Why is there no quintic formula?

Abel-Ruffini theorem (1824, Niels Abel) — no general formula expresses roots of degree-5 polynomials using only +, −, ×, ÷, and roots (radicals). Évariste Galois (1832) showed why — it depends on whether the "Galois group" of the polynomial is solvable. For quadratic, cubic, quartic — Galois groups are solvable (S₂, S₃, S₄ are solvable). For quintic — S₅ is NOT solvable; its quotient A₅ is a simple non-abelian group. This is the birth of group theory.
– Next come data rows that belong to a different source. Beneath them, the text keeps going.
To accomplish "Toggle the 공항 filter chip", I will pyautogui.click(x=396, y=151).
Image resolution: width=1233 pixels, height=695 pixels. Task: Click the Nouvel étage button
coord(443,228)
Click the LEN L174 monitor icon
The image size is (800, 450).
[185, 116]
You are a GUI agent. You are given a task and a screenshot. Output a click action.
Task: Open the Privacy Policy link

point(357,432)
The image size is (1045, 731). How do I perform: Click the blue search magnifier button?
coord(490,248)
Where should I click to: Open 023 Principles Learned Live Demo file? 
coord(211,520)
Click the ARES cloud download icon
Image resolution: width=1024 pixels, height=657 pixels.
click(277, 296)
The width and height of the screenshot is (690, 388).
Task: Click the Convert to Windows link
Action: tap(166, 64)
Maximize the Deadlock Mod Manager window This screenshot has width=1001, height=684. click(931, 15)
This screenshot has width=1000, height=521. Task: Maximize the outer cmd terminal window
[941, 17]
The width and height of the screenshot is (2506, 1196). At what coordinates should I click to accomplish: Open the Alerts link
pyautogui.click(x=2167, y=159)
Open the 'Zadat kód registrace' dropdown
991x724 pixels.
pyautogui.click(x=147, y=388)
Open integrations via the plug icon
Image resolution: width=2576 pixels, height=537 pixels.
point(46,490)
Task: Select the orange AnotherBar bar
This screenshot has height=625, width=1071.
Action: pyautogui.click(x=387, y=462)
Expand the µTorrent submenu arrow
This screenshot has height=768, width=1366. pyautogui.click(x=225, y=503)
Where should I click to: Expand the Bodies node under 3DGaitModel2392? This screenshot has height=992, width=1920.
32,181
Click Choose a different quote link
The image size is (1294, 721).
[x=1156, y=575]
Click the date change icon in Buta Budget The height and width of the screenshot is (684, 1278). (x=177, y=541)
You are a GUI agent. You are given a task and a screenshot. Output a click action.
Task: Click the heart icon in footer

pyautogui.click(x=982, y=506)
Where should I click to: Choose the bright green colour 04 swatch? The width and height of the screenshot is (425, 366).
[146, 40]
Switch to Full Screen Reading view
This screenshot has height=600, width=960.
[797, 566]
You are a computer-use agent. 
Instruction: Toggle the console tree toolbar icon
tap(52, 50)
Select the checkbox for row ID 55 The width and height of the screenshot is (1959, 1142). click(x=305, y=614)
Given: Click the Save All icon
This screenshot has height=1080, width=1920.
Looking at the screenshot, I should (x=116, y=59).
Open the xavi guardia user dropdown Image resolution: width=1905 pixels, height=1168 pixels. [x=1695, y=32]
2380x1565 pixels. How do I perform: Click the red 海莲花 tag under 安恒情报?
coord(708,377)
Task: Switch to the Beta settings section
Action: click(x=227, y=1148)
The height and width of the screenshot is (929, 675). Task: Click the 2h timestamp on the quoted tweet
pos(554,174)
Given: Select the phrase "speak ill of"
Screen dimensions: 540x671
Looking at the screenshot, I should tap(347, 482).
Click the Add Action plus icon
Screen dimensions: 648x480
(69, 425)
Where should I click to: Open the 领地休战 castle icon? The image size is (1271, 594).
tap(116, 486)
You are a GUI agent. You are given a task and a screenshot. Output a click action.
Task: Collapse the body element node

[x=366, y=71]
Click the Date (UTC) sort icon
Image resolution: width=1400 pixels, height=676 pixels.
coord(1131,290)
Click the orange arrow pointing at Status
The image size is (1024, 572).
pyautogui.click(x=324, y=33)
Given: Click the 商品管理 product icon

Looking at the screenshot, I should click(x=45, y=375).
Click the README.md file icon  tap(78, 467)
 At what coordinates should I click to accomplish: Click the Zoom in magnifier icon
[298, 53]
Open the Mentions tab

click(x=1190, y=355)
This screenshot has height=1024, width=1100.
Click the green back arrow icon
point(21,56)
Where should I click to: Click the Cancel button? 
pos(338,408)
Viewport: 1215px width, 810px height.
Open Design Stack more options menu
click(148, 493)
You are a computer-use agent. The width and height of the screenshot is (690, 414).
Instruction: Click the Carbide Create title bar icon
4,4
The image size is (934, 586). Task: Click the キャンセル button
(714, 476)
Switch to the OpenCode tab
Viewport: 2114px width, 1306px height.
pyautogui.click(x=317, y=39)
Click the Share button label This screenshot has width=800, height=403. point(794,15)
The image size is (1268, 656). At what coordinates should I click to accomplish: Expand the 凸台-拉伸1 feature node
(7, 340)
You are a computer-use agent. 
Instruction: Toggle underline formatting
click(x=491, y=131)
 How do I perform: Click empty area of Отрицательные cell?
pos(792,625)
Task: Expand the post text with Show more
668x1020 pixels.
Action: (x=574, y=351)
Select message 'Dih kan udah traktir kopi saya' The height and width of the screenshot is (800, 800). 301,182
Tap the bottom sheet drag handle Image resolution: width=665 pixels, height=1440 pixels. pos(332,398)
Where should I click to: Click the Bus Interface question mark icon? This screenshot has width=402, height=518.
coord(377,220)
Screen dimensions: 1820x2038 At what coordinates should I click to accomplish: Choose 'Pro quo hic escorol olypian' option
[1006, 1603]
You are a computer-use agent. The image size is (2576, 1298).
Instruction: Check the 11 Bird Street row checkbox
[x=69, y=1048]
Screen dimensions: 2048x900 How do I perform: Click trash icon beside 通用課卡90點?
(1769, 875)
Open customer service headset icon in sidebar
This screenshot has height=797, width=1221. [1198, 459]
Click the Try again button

What are Vieta's formulas?

For p(x) = aₙxⁿ + ... + a₁x + a₀ with roots r₁, ..., rₙ, Vieta's formulas express sums and products of roots in terms of coefficients. For quadratic ax² + bx + c — sum r₁ + r₂ = −b/a, product r₁r₂ = c/a. For cubic — r₁ + r₂ + r₃ = −b/a, r₁r₂ + r₁r₃ + r₂r₃ = c/a, r₁r₂r₃ = −d/a. Useful when you know the coefficients but want symmetric functions of roots without solving directly.

How does Newton's method find roots numerically?

Iteration — xₙ₊₁ = xₙ − f(xₙ)/f'(xₙ). Starting from a guess x₀, each step "tangents down" to the x-axis, getting closer to a root. Quadratic convergence — error squares each step (doubles the digits). Works well for simple roots, but can fail for repeated roots, and convergence depends on starting guess. The "Newton fractal" shows which starting points converge to which roots — beautiful boundary structure.

What does it mean for a root to have "multiplicity"?

A root r has multiplicity m if (x − r)^m divides p(x) but (x − r)^(m+1) doesn't. Equivalently, r is a root of p, p', p'', ..., p^(m-1) but not p^(m). Geometrically — the polynomial "touches" the x-axis at r m times. Multiplicity 1 = simple root; multiplicity 2 = double root (tangent to x-axis); etc. Fundamental Theorem of Algebra counts roots with multiplicity.

How are polynomial roots used in engineering?

System stability — a linear system is stable iff all roots of its characteristic polynomial have negative real part (continuous-time) or modulus less than 1 (discrete-time). Control engineering uses pole placement to design stable controllers. Filter design — IIR digital filters have poles and zeros (roots of denominator and numerator); their placement determines frequency response. Signal processing's Z-transform analyses are root-based.